### WHAT YOU ARE ASKED TO DO:
Reproduce, word for word, every line starting at the line that contains "The height and width of the screenshot is (712, 1568)." and ending with the final line of the entries.

(Stored items)
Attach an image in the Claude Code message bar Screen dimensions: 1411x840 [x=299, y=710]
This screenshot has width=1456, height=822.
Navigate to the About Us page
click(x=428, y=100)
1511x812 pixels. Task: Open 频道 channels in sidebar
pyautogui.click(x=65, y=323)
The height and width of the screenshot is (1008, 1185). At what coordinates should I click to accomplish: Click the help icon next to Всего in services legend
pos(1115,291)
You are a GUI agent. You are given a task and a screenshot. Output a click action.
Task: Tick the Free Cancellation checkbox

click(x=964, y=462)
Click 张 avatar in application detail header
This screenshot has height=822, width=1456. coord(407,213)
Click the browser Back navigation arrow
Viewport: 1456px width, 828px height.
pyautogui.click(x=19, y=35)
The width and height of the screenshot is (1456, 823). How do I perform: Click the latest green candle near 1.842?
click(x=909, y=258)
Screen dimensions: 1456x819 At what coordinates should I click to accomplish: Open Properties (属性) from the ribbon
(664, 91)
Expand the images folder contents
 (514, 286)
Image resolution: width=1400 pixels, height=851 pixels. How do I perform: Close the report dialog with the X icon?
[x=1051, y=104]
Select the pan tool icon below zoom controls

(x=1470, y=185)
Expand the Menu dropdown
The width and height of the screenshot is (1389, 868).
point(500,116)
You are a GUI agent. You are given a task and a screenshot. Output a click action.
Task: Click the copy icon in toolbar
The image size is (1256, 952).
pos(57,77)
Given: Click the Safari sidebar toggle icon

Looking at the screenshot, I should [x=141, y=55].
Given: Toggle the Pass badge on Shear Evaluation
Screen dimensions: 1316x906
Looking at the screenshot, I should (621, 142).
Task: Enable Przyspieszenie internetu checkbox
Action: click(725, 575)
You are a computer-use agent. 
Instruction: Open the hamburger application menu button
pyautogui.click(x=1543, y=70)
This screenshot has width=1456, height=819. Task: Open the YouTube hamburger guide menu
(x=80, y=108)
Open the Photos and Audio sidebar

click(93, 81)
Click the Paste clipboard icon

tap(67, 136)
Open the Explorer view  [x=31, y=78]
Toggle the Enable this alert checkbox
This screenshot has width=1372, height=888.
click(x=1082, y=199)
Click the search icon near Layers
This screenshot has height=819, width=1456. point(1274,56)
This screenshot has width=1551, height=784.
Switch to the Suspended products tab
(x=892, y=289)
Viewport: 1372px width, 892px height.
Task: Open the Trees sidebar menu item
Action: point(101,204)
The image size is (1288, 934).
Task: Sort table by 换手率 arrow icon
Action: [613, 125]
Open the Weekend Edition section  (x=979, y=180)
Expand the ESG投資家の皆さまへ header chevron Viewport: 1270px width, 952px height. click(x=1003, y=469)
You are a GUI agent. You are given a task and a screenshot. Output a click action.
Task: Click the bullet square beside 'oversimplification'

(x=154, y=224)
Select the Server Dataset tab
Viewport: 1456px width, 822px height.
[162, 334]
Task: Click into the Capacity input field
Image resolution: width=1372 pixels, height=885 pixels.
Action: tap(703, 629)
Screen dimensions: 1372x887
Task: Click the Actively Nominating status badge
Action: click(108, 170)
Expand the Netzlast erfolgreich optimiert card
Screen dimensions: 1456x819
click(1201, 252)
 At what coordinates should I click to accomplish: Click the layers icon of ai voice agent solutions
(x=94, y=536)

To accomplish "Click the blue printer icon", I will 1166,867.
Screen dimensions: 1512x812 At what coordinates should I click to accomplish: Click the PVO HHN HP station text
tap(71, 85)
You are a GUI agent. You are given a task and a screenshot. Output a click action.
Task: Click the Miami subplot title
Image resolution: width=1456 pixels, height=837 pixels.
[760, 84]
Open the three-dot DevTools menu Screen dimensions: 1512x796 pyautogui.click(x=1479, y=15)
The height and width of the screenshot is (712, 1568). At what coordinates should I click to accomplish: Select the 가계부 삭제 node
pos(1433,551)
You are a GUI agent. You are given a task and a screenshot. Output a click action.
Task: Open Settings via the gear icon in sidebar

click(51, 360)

### SOLUTION:
The height and width of the screenshot is (712, 1568). At what coordinates should I click to accomplish: Select the 가계부 삭제 node
pos(1433,551)
You are a GUI agent. You are given a task and a screenshot. Output a click action.
Task: Open Settings via the gear icon in sidebar

click(51, 360)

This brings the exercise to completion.